- Directions for this task -
Omit all pictures. Copy exactly the lines from the line containing "Instruction: Click the" to the end of the listing, with both ends included.

- Records provided -
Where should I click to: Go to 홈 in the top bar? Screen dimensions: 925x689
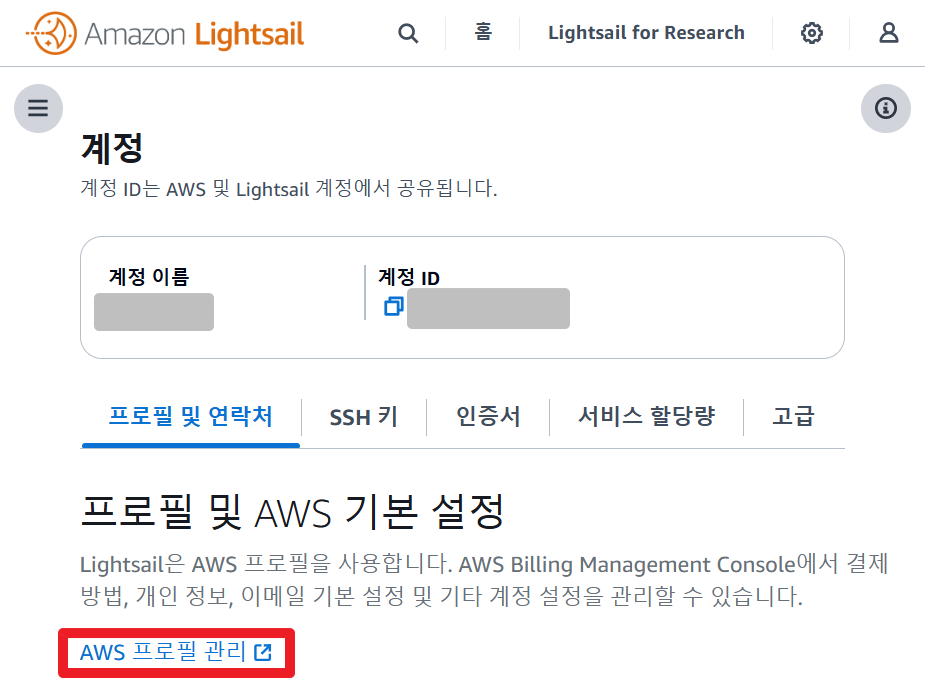coord(483,32)
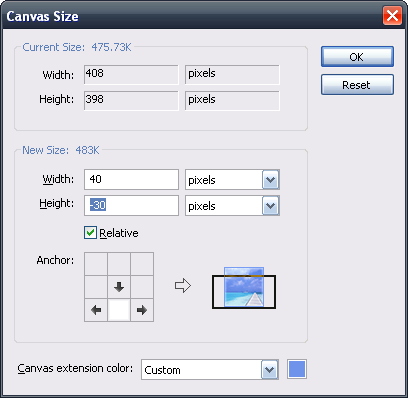Viewport: 408px width, 398px height.
Task: Open the new Height units dropdown
Action: coord(270,206)
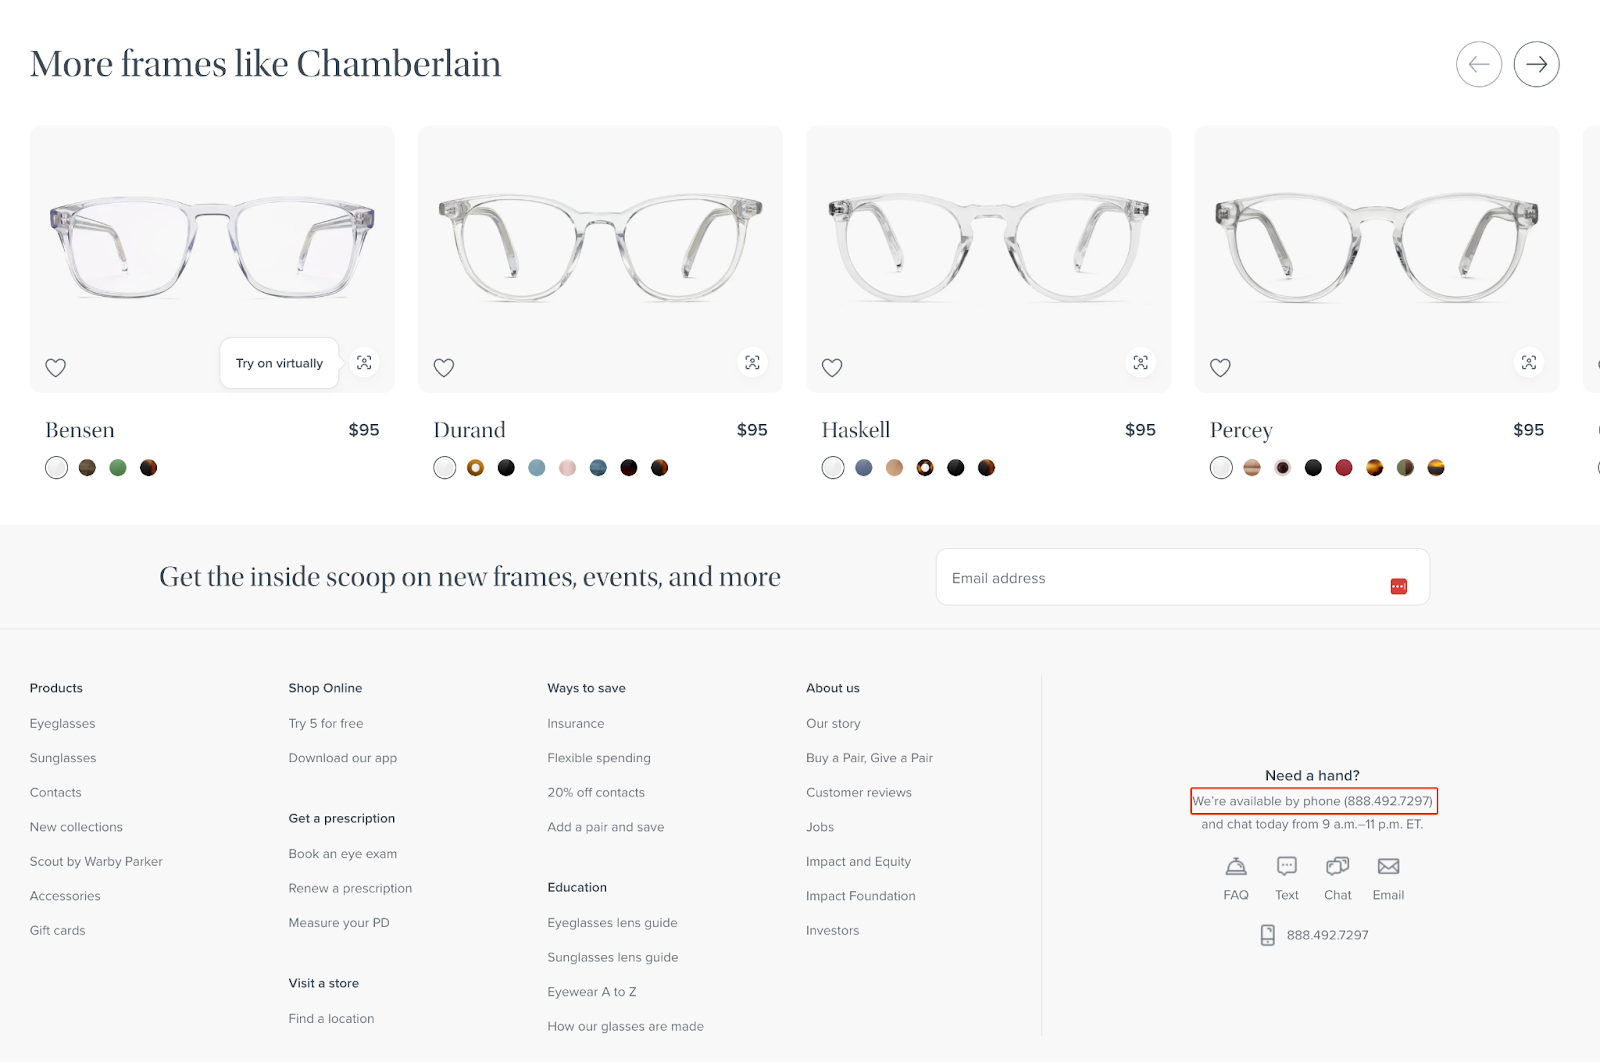The height and width of the screenshot is (1062, 1600).
Task: Open virtual try-on for Durand
Action: [x=752, y=362]
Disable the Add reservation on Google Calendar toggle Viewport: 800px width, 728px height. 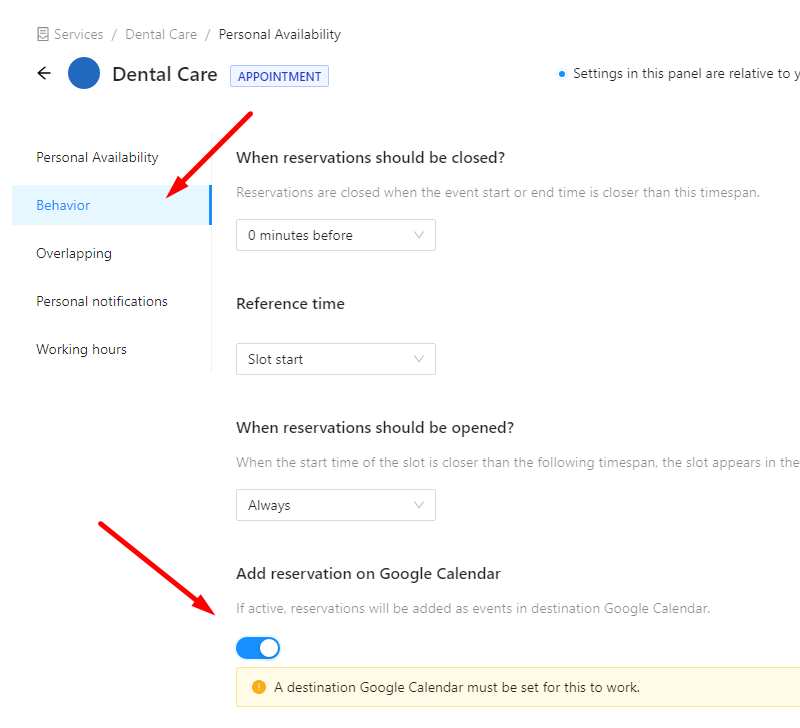258,648
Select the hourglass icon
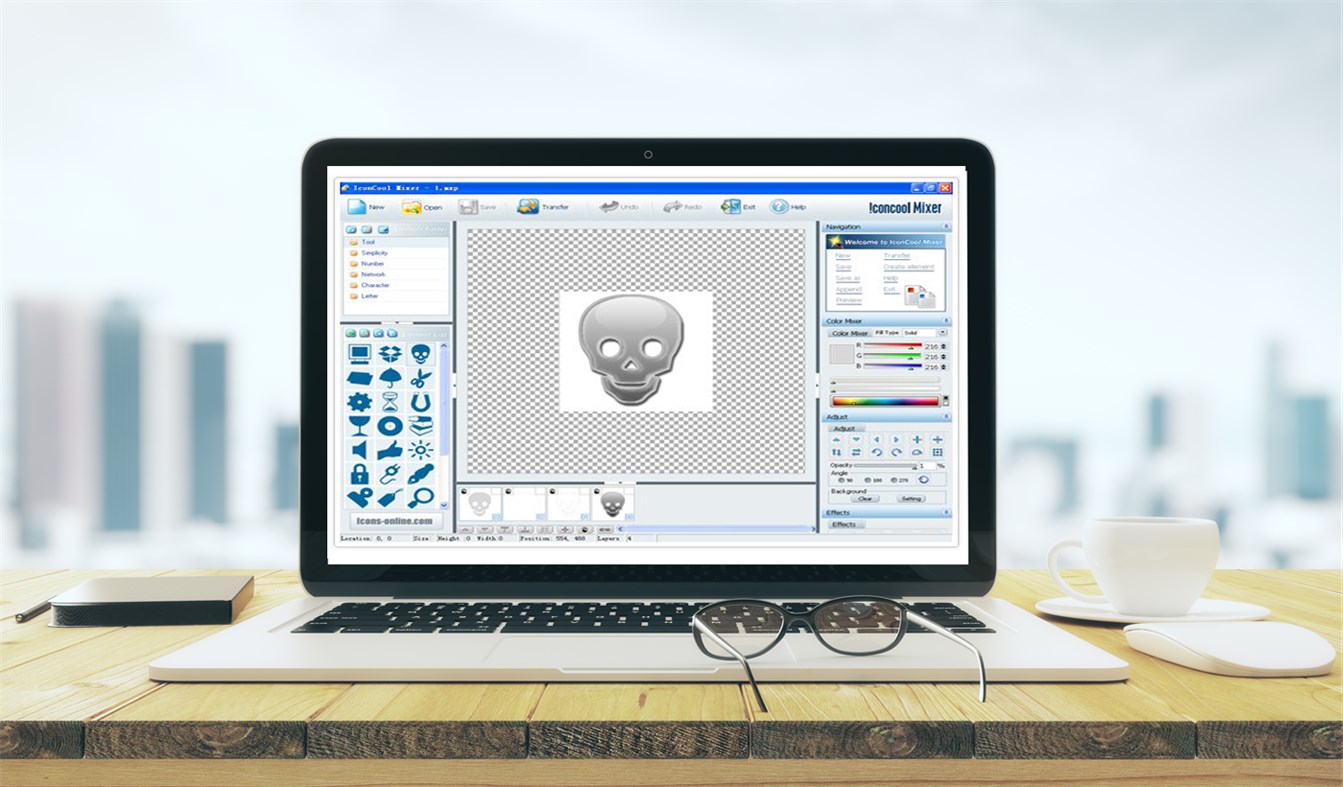Screen dimensions: 1343x787 [x=388, y=401]
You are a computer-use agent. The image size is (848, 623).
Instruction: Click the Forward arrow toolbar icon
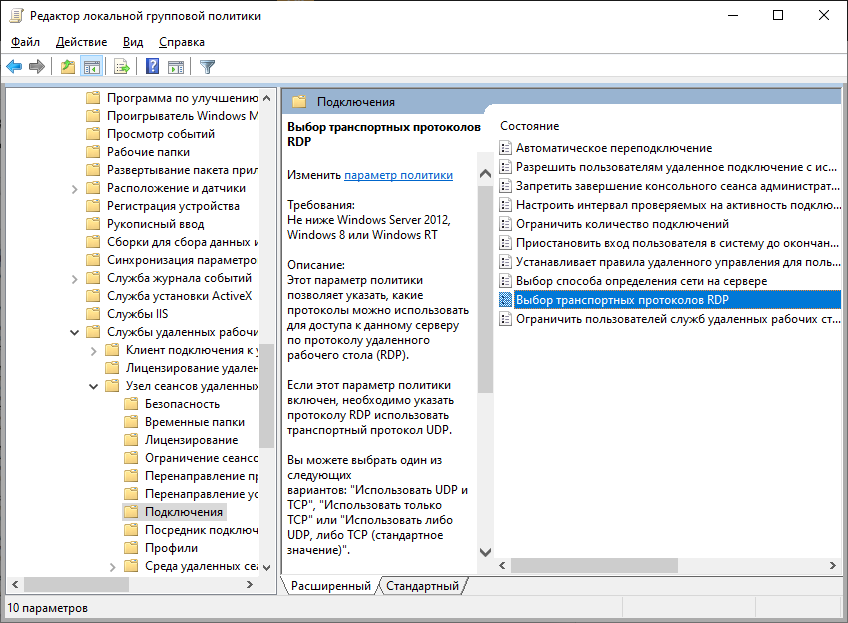tap(37, 67)
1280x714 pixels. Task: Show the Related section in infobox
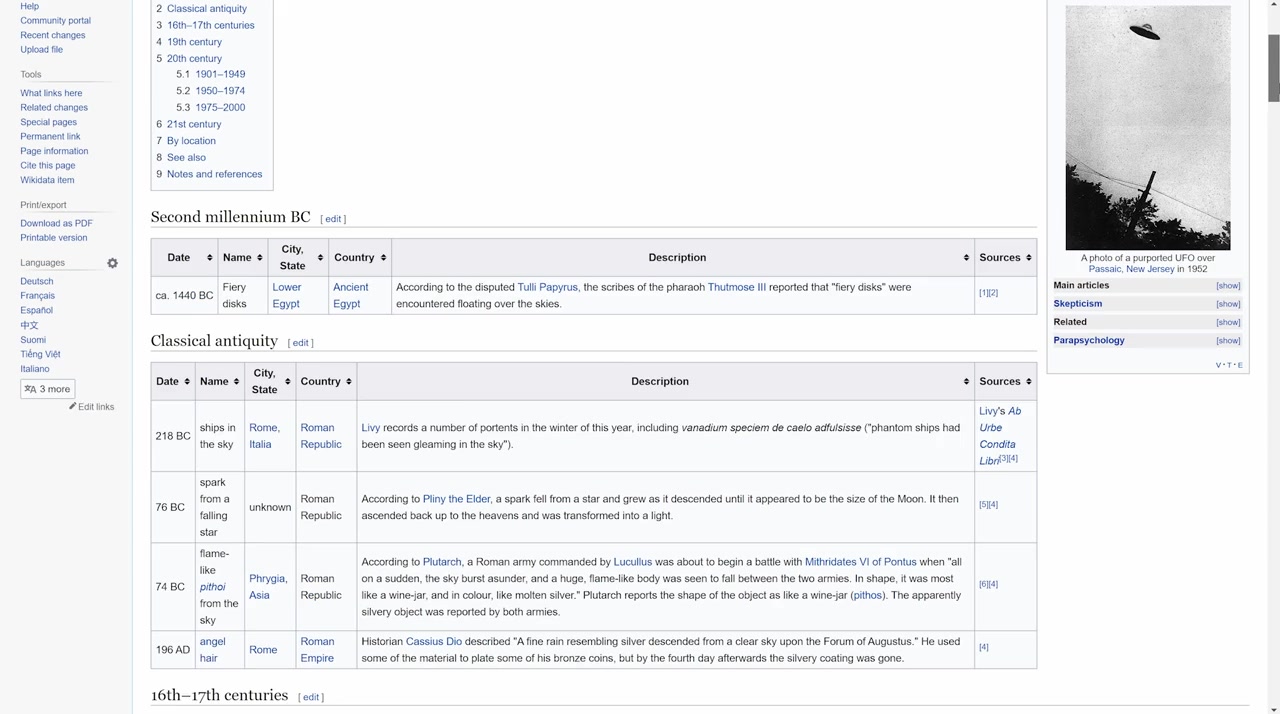tap(1227, 322)
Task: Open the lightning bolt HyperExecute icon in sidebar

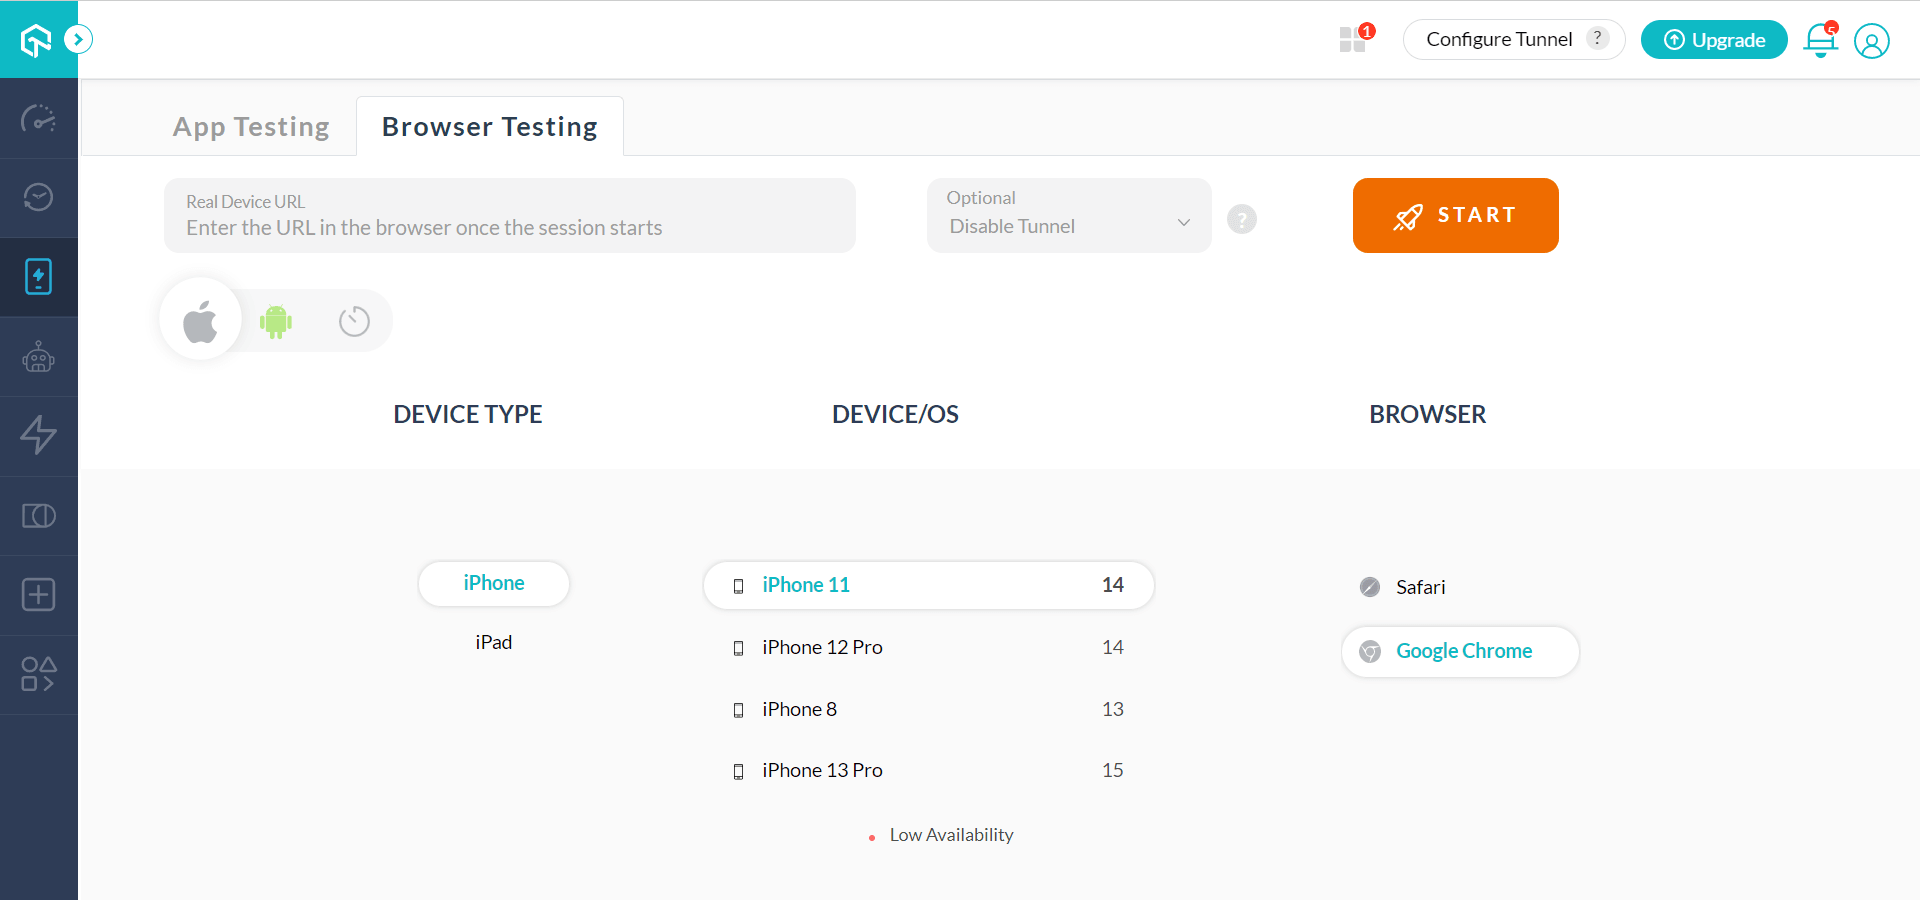Action: click(x=38, y=435)
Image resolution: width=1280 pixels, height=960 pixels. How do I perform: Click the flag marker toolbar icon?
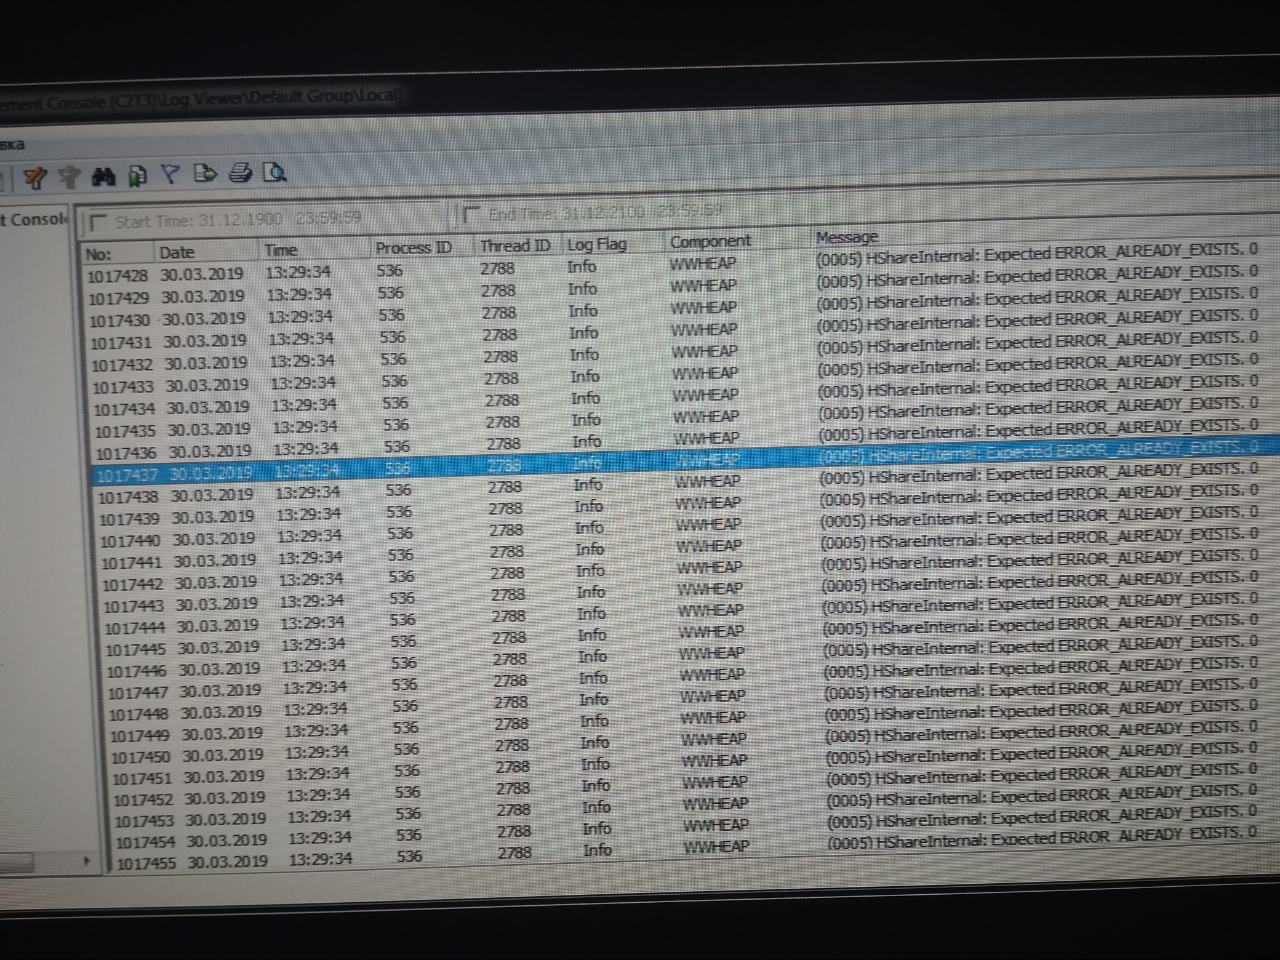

- Completed task -
Instruction: Click the Forward arrow toolbar icon
tap(37, 67)
1280x714 pixels. Task: Show the Related section in infobox
tap(1227, 322)
Task: Open the lightning bolt HyperExecute icon in sidebar

Action: click(x=38, y=435)
Image resolution: width=1280 pixels, height=960 pixels. How do I perform: Click the flag marker toolbar icon?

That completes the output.